SELECT s.set_name, st.*
FROM pglogical.replication_set_table st
JOIN pglogical.replication_set s USING (set_id);
\echo "pglogical replication stats and lag"
SELECT *,
pg_wal_lsn_diff(pg_current_wal_insert_lsn(), restart_lsn) as restart_lsn_lag,
pg_wal_lsn_diff(pg_current_wal_insert_lsn(), confirmed_flush_lsn) as confirmed_flush_lag
FROM pg_replication_slots;
\echo "pglogical queue"
SELECT *
FROM pglogical.queue
ORDER BY queued_at DESC
LIMIT 20;
\o
This file will contain several diagnostic elements necessary for determining the current state of pglogical within the cluster, as well as what may potentially be wrong.
In addition to the Postgres catalog, quite a bit of information may be available in the Postgres instance logs as well. Before obtaining this, it's best to enable extended logging by setting the following parameter in postgresql.conf
:
log_line_prefix='%m [%p] [%d] [%a] '
The log_line_prefix
parameter does not need to change if it already contains all of the listed placeholders; it's merely important that they're included. Afterwards, Postgres should be reloaded so the new settings are applied.

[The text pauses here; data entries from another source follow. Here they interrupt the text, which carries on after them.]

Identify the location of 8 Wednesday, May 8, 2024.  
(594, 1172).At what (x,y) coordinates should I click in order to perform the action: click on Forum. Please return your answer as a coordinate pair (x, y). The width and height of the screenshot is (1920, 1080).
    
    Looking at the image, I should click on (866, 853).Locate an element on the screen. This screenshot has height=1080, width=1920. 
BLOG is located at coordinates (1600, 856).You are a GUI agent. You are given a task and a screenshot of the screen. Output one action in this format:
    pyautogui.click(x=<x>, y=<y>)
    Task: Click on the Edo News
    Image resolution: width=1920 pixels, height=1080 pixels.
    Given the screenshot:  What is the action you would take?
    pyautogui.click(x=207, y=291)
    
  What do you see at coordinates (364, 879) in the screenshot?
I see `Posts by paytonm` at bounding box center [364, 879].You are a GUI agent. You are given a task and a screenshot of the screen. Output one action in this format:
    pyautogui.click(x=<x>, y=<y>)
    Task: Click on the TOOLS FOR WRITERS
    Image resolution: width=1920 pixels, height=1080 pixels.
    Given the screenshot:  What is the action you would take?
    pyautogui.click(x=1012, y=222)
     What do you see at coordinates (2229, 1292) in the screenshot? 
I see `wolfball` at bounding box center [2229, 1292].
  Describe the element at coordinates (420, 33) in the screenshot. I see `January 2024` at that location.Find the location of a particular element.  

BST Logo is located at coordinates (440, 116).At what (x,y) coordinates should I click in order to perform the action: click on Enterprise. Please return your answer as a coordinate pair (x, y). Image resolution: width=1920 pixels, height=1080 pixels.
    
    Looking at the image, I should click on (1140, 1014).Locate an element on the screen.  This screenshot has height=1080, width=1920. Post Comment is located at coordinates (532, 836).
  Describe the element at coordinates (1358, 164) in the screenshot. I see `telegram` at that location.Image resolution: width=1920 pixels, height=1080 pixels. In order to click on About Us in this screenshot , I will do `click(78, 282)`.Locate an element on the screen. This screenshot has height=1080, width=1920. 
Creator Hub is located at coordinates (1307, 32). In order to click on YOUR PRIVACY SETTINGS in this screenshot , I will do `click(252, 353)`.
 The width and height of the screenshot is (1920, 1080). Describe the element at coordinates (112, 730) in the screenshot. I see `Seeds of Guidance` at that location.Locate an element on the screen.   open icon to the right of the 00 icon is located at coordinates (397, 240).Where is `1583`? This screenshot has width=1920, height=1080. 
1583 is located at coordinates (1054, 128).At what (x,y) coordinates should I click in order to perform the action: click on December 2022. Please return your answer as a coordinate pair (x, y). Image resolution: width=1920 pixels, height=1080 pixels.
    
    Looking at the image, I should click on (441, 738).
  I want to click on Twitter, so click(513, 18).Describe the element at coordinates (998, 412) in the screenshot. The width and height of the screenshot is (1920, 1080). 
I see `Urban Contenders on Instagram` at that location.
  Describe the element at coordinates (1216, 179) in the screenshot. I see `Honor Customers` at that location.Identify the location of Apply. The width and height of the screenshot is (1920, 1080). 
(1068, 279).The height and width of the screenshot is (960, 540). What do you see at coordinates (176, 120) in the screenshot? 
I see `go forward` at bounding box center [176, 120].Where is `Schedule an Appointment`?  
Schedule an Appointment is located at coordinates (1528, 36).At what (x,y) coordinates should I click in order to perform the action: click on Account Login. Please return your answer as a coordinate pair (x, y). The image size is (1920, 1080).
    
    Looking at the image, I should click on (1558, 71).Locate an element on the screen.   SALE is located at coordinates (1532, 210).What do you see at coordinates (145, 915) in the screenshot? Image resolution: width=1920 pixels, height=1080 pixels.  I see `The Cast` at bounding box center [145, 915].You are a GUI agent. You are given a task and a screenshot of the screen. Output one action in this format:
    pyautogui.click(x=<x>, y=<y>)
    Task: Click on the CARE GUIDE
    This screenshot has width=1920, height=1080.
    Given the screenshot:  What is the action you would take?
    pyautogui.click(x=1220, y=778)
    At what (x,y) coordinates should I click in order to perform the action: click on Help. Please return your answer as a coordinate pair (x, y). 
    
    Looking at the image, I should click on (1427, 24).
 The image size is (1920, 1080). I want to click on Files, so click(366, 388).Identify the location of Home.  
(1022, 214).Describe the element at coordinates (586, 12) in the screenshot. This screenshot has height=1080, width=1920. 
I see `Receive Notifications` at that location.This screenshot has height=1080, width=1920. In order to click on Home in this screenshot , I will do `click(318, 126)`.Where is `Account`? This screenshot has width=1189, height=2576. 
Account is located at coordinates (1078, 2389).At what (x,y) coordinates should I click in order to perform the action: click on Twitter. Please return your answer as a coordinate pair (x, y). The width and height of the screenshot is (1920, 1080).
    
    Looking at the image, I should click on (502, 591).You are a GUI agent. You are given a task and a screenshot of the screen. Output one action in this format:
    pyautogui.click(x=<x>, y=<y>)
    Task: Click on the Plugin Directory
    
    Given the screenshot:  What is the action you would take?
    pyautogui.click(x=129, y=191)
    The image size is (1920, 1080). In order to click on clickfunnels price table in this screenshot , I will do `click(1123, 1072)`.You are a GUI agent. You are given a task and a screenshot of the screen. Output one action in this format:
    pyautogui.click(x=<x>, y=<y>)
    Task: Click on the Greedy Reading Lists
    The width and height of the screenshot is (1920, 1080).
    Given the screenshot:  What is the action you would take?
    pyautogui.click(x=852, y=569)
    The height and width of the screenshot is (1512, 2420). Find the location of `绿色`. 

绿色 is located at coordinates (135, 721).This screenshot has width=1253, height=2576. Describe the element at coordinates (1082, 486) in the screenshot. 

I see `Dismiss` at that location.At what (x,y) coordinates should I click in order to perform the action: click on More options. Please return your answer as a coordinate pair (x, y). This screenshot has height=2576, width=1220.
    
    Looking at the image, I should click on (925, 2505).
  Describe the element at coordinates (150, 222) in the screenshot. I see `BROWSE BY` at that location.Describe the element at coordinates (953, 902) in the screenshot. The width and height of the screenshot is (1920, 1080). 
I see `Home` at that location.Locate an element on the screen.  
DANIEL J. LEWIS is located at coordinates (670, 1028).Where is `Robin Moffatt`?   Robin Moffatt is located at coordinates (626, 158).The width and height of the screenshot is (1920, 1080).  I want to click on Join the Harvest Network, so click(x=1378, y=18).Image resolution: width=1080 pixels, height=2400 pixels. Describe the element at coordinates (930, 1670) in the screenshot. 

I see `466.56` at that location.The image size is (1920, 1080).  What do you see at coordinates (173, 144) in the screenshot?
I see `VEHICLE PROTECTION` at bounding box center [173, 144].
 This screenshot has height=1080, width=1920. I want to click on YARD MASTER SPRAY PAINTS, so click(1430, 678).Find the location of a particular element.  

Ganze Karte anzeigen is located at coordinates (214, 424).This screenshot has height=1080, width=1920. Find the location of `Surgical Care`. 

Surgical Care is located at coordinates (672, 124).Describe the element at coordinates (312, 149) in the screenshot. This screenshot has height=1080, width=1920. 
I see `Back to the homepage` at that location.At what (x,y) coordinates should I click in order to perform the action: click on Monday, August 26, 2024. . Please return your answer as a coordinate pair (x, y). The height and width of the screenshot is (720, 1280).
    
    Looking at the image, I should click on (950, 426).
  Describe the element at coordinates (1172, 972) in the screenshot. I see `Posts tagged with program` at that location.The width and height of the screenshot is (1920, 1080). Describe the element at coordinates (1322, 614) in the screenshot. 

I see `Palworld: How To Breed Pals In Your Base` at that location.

Once the extended prefix is enabled, the easiest way to obtain informative log lines is with a simple egrep
command on the existing Postgres log file.
egrep 'ERROR|FATAL|PANIC|pglogical' postgresql.log
Again, this should be repeated on all physical nodes running pglogical, whether as a provider or subscriber.